* START Passage provided *
Consider the problem of choosing one out of many raspberry bushes as a location to forage for food. All else being equal, one would want to select the bush bearing the largest number of fruits. As we look at an array of bushes, how well can our attention be guided to the best bush? Surely, a difference between 95 and 100 berries would not guide our choice, and, surely, the difference between 1 and 100 would guide. The goal of this article is to determine how effectively numerosity can guide the deployment of attention.

In the laboratory, the attributes of visual objects that can be employed to control the deployment of focal attention are studied using visual search tasks. Translating the raspberry example into the laboratory, searching for the most fruit-laden bush can be replaced with a search for the patch with the largest number of dots (target item) presented among patches with a smaller number of dots (distractor items). The total number of patches shown in the display is referred to as the set size. The slopes of the reaction times (RTs) × set size function reflect the cost of adding an item to the display. Searches that produce slopes near zero (i.e., increasing the number of distractor items produces no or little increase in RT) can be labeled as “efficient search” (Wolfe, 1994). Efficient search is one hallmark of an attribute that guides attention. The search is efficient because the presence of a unique guiding feature allows attention to be directed to the target item without multiple, random allocations of attention to other items that lack the feature (Wolfe, 1994).

It has repeatedly been demonstrated that target items that differ from distractors in one of a limited set of attributes will efficiently attract attention to their location. These guiding attributes include color, motion, orientation, and size (see Wolfe & Horowitz, 2004, for a more complete list). The differences between targets and distractors that will produce efficient search are not the same as the differences that we consciously perceive. First, efficient guidance requires larger differences than just noticeable perceptual differences (JNDs; Nagy & Sanchez, 1990). Second, those larger differences are not merely the JNDs multiplied by some factor. Guiding attributes have different properties than their perceived cousins. Guidance is more effective if the target is categorically unique (e.g., the only “steep” or the only “green” item; Wolfe, Friedman-Hill, Stewart & O’Connell 1992; Yokoi & Uchikawa, 2005). Moreover, differences that are perceptually equivalent can produce very different search results (Lindsey et al., 2010). Thus, the specific mechanisms of guidance for guiding attributes need to be determined empirically.

The list of guiding attributes includes uncontroversial ones such as color, motion, orientation and size (see above); other attributes (e.g., shininess or facial emotion) are less certain (see Wolfe & Horowitz, 2004, for a list). To restate the purpose of the present paper: Is numerosity capable of guiding focal attention?

Many studies using discrimination tasks have shown that small numbers in the range of about 1–4 are represented in a qualitatively different manner than larger numbers (Burgess & Barlow, 1983; Carey, 2001; Kaufman, Lord, Reese & Volkmann 1949; Trick & Pylyshyn, 1994; Xu & Spelke, 2000). Of course, larger numbers can be counted, but in a brief glimpse their numerosity must be estimated, while the numerosity of a smaller set can be directly ascertained (“subitizing”; Kaufman et al., 1949). In the present study, our aim is to investigate the guiding capabilities of larger numbers that fall in the estimation range.
* END Passage provided *
* START Input material *
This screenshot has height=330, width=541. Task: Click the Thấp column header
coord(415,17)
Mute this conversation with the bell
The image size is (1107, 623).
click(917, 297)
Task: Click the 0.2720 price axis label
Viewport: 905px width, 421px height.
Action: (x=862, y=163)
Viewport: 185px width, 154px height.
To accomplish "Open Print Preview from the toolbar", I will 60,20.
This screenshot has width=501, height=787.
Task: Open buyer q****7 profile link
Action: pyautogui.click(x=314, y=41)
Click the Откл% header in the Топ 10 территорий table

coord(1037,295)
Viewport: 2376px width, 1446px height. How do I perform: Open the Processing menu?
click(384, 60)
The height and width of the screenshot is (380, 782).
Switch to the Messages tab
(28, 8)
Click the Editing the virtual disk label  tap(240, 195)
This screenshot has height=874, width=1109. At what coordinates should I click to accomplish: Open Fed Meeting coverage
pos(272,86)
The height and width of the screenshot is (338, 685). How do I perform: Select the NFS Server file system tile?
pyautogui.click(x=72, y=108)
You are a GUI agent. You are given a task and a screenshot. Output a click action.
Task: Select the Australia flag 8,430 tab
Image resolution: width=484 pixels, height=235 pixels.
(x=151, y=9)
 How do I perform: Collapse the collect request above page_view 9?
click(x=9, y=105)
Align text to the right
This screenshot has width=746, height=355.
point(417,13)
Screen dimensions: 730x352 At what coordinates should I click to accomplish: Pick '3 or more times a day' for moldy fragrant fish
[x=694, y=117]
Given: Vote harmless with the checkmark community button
* END Input material *
*To-do list:*
A – List the attributes that the passage on numerosity and attention calls uncontroversial guiding attributes.
B – Write out the rows starting with the line that contains "The height and width of the screenshot is (338, 685)." and going on through the final line of the rows, copying each line unchanged.
The rows have no connection to the text about numerosity and attention.

*Answers to the exercises:*
A – color, motion, orientation, size

B –
The height and width of the screenshot is (338, 685). How do I perform: Select the NFS Server file system tile?
pyautogui.click(x=72, y=108)
You are a GUI agent. You are given a task and a screenshot. Output a click action.
Task: Select the Australia flag 8,430 tab
Image resolution: width=484 pixels, height=235 pixels.
(x=151, y=9)
 How do I perform: Collapse the collect request above page_view 9?
click(x=9, y=105)
Align text to the right
This screenshot has width=746, height=355.
point(417,13)
Screen dimensions: 730x352 At what coordinates should I click to accomplish: Pick '3 or more times a day' for moldy fragrant fish
[x=694, y=117]
Given: Vote harmless with the checkmark community button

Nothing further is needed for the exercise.